• Texte fourni:
• • • • • • •

Texte inédit publié à l'occasion des 2 ans du site.
Dans ce film en noir et blanc qu’est notre vie, les premiers personnages à apparaître sont Adam et Eve.
« Dieu créa l’homme et la femme, est-il écrit dans la Genèse. Il les bénit et leur dit : Soyez féconds, multipliez, remplissez la terre, et assujettissez-la ; et dominez sur les poissons de la mer, sur les oiseaux du ciel, et sur tout animal qui se meut sur la terre. »
Trop sympa ! L’homme a tous les droits, sauf un : « Tu pourras manger de tous les arbres du jardin d’Eden, mais tu ne mangeras pas de l’arbre de la connaissance du bien et du mal. »

• • • • • • •

• Consignes:
1. Répondez aux questions suivantes d'après le texte fourni.
(a) À quelle occasion ce texte a-t-il été publié ?
(b) Quels sont les premiers personnages à apparaître dans le film en noir et blanc qu'est notre vie ?
(c) De quel arbre l'homme ne doit-il pas manger ?
2. Reproduisez fidèlement le passage du texte fourni situé entre « Texte inédit publié » et « Adam et Eve. », ces deux extraits compris.

• • • • • • •

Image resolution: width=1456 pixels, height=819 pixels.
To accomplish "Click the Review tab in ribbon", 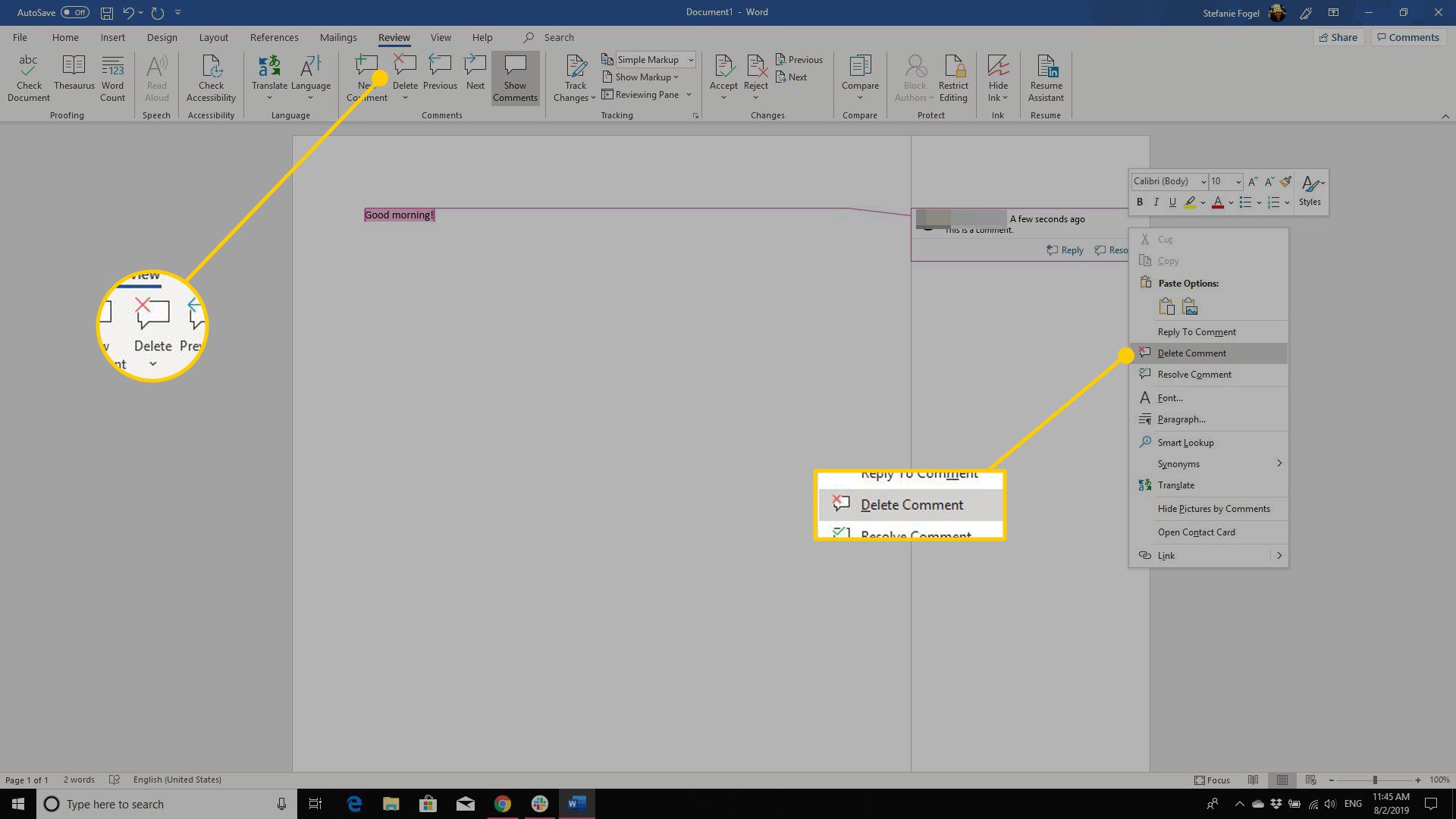I will point(394,37).
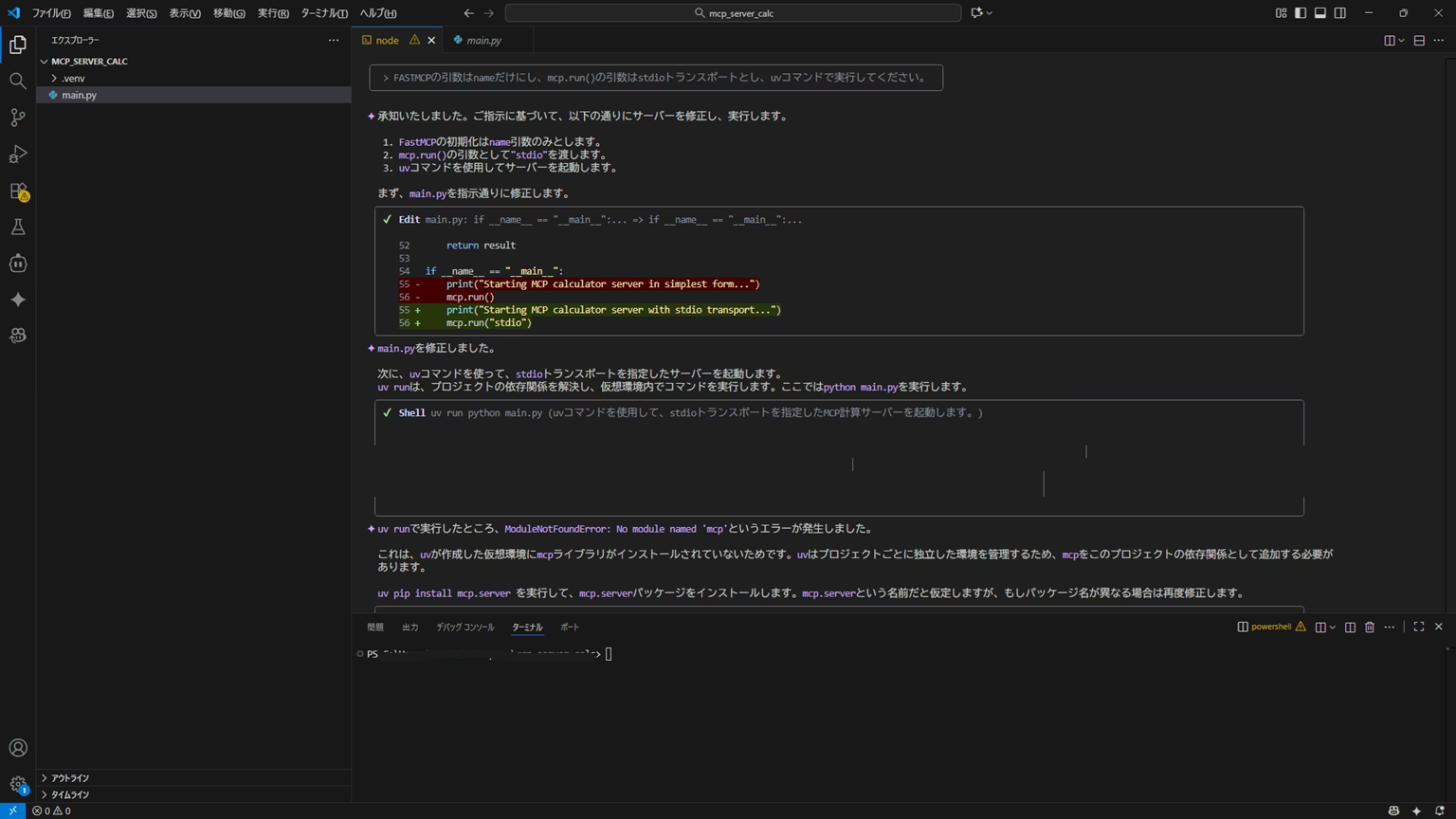This screenshot has height=819, width=1456.
Task: Toggle primary side bar visibility
Action: [1301, 13]
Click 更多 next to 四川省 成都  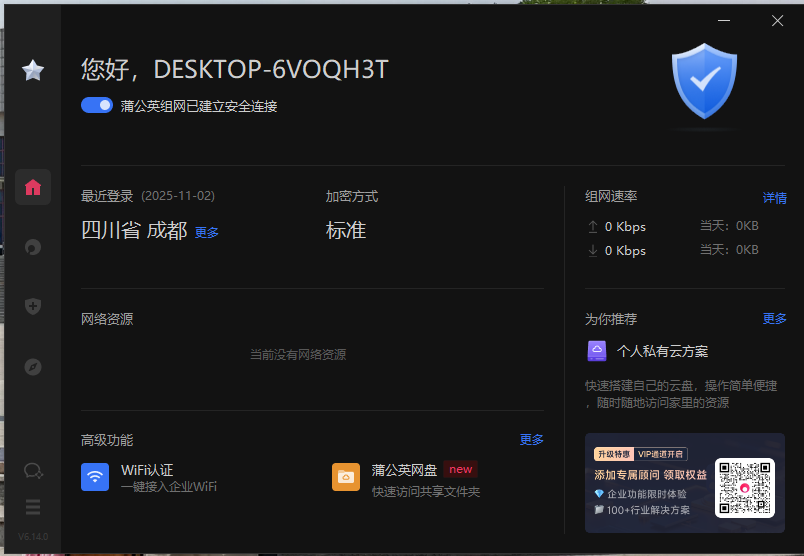[x=207, y=232]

• • • • • • •

• Réponses aux consignes:
1.
(a) À l'occasion des 2 ans du site.
(b) Adam et Eve.
(c) De l'arbre de la connaissance du bien et du mal.

2.
Texte inédit publié à l'occasion des 2 ans du site.
Dans ce film en noir et blanc qu’est notre vie, les premiers personnages à apparaître sont Adam et Eve.